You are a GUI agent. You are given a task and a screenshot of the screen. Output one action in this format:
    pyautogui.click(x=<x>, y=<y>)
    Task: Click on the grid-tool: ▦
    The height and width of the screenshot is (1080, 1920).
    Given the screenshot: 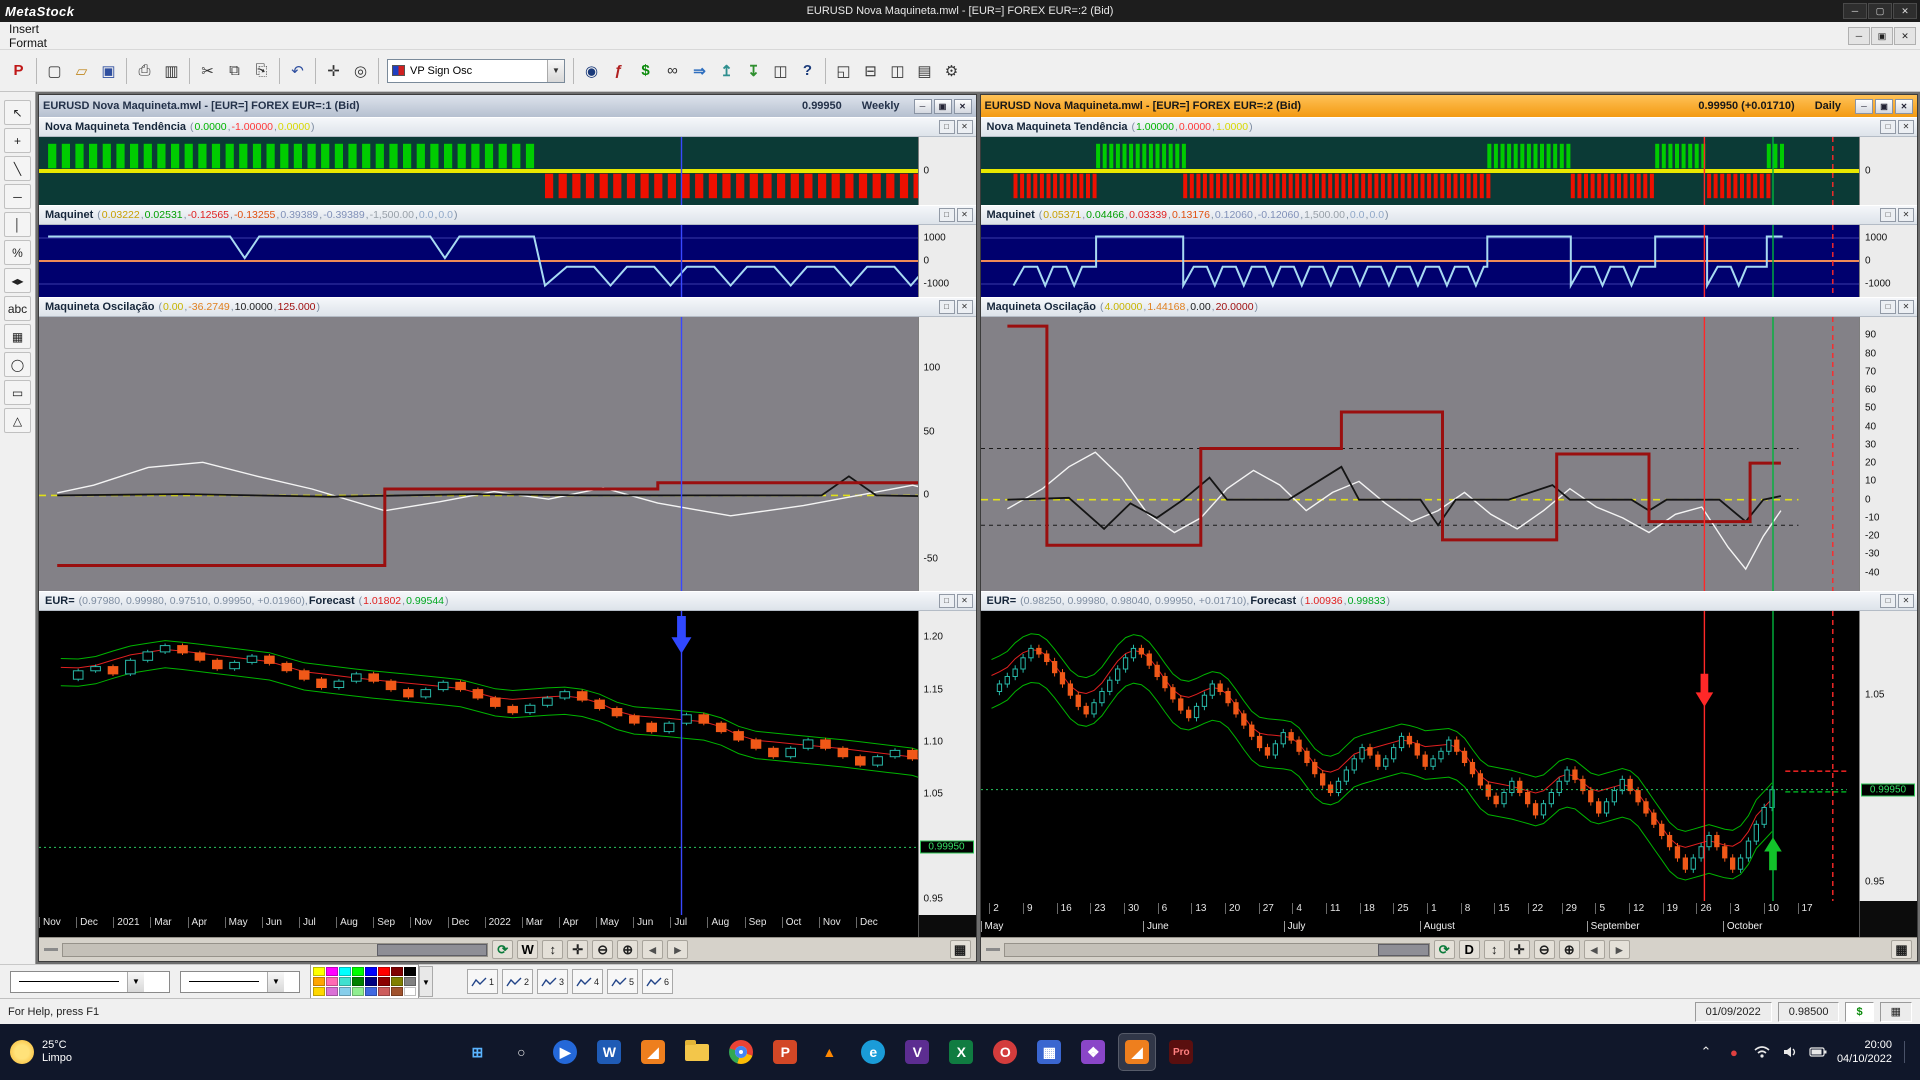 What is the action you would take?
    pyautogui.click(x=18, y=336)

☆ ☆ ☆ ☆

Rewrite the stretch of rows from the start through the line containing "The height and", changing "GUI agent" to "screen assistant" and leaving everything else unchanged. Give only those lines.

EXERCISE RESULT:
You are a screen assistant. You are given a task and a screenshot of the screen. Output one action in this format:
    pyautogui.click(x=<x>, y=<y>)
    Task: Click on the grid-tool: ▦
    The height and width of the screenshot is (1080, 1920).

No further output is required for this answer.